# [Provided passage]
No, unicode is - in the case of pytest-html, it's when trying to add the element to HTML

The point is if pytest should always make sure that ids are valid unicode objects, by doing _escape_bytes if they are bytes as well.

@RonnyPfannschmidt
Contributor

my understanding is, that currently node id's are native strings so bytes on python2
if we want to make them unicode in all cases, then we need a major release

@The-Compiler
Member

Sorry, my comment above is wrong - it should ensure they're always ascii-only native strings (i.e. bytes on Python 2), like it does with the autogenerated IDs.

For example, with this conftest.py:

from __future__ import print_function

def pytest_runtest_logreport(report):
    if report.when == 'call':
        print('\n  nodeid: {!r}'.format(report.nodeid))

# [Information provided]

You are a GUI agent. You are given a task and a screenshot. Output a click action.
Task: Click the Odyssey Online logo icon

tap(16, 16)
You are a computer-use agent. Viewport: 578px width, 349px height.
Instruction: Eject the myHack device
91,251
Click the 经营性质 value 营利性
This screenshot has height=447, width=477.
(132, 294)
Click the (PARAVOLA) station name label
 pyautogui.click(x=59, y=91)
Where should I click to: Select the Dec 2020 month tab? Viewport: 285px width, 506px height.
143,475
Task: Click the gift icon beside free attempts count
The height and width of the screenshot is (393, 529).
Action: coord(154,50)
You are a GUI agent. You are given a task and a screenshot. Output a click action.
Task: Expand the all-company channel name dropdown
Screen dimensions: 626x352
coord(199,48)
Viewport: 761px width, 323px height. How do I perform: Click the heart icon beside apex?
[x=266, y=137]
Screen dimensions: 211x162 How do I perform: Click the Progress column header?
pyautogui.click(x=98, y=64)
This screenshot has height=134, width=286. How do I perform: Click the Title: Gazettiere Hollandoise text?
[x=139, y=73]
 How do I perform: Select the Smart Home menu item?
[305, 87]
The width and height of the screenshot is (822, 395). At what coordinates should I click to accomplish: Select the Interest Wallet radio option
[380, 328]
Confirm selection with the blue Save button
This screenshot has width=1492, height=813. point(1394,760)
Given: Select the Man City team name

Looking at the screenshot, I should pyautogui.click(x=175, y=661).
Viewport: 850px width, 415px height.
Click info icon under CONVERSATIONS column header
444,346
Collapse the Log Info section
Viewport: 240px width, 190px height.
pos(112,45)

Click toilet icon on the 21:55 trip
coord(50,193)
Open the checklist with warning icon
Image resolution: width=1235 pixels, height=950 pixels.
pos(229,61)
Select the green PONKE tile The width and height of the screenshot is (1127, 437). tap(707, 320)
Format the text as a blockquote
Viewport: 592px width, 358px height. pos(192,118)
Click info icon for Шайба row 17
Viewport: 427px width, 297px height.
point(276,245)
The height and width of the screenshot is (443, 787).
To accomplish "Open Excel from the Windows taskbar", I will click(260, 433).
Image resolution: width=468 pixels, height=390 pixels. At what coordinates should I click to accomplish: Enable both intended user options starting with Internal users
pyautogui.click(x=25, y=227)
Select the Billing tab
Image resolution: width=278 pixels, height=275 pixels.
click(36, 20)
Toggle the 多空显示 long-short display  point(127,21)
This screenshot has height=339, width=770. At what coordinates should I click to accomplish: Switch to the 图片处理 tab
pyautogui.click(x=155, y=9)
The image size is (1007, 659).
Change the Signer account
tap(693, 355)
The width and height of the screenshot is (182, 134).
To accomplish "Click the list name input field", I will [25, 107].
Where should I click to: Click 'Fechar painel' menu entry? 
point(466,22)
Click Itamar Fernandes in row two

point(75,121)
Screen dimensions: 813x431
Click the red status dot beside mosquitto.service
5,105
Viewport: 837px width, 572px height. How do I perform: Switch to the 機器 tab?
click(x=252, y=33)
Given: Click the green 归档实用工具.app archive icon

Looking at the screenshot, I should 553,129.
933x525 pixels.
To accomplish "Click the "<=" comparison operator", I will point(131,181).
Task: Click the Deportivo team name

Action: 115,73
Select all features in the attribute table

# [The problem]
Copy out the part of the pytest node ID discussion that starts at "No, unicode is" and ends at "the autogenerated IDs.".

# [Task response]
No, unicode is - in the case of pytest-html, it's when trying to add the element to HTML

The point is if pytest should always make sure that ids are valid unicode objects, by doing _escape_bytes if they are bytes as well.

@RonnyPfannschmidt
Contributor

my understanding is, that currently node id's are native strings so bytes on python2
if we want to make them unicode in all cases, then we need a major release

@The-Compiler
Member

Sorry, my comment above is wrong - it should ensure they're always ascii-only native strings (i.e. bytes on Python 2), like it does with the autogenerated IDs.